Eventually, Celenza caught the eye of Tastemade, which hired him to make sponsored content and a series. He's since worked with the company on projects for Starbucks, Pepsi and Avocados From Mexico, and was one of two chefs invited to cook with Michelle Obama at the White House.
Coming full circle from his dorm days, Celenza's latest Tastemade show, "Struggle Meals," focuses on low-budget easy dishes. He counts the cost of ingredients down to the pennies' worth of olive oil to keep each serving under $2. His tricks include buying larger items, like cutting a whole chicken into several parts, and using dry bulk goods. He also uses free take-out packets of ketchup, salt, pepper, honey, red pepper flakes and soy sauce to add more flavor.
Everyone can make a hearty meal with some sort of fat like an oil, starch like rice or pasta and an aromatic like onion or garlic, Celenza points out. These items are shelf-stable and relatively cheap, so you don't need to go to a grocery store every day. There's really no excuse to avoid cooking, he said.

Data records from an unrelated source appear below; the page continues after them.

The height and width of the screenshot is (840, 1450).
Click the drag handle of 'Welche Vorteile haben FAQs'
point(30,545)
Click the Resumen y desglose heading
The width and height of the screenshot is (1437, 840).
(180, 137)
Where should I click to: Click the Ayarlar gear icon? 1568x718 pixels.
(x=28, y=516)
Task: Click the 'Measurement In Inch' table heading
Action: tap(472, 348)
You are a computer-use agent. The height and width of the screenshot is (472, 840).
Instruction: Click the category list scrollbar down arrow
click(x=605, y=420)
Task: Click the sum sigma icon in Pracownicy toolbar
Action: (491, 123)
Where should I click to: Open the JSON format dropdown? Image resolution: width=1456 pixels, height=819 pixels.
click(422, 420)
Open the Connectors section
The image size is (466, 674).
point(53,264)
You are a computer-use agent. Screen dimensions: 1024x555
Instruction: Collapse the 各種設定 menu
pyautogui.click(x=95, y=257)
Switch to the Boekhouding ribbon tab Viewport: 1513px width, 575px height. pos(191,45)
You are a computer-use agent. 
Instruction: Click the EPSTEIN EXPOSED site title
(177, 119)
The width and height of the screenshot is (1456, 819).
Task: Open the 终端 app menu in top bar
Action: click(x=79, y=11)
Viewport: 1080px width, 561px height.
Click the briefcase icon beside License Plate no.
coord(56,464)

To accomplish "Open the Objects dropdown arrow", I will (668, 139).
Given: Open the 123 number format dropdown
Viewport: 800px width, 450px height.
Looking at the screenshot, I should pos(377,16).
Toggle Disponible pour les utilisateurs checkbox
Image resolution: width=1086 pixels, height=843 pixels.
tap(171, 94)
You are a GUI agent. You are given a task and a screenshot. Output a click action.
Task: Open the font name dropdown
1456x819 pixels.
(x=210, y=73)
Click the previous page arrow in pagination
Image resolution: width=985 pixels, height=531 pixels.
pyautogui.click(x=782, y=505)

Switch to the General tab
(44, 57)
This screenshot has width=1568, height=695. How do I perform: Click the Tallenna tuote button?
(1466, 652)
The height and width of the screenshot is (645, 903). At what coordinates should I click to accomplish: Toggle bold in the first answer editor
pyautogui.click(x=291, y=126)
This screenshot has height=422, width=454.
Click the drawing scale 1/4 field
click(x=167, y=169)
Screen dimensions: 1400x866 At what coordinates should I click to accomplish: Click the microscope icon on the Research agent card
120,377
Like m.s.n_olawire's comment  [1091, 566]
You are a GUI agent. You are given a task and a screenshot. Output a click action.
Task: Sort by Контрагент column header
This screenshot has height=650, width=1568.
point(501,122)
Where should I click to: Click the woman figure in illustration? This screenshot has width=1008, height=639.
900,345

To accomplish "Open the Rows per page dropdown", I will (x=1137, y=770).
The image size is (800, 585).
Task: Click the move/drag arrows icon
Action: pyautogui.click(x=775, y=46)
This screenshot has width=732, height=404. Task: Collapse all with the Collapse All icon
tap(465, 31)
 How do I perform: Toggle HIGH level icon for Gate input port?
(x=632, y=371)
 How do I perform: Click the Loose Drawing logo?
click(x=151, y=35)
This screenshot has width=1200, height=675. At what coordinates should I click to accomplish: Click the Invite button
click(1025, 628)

"To those who say they can't cook: Can you physically not do it?" Celenza said. "That's the only legitimate excuse for not being able to cook. Give it a shot, maybe you'll fail — it's no big deal, do it again. We're humans, we learn to do everything from repetition and persistence, nothing more, nothing less. Plus, you'll have an excellent skill for life, so there's really no downside to learning to cook."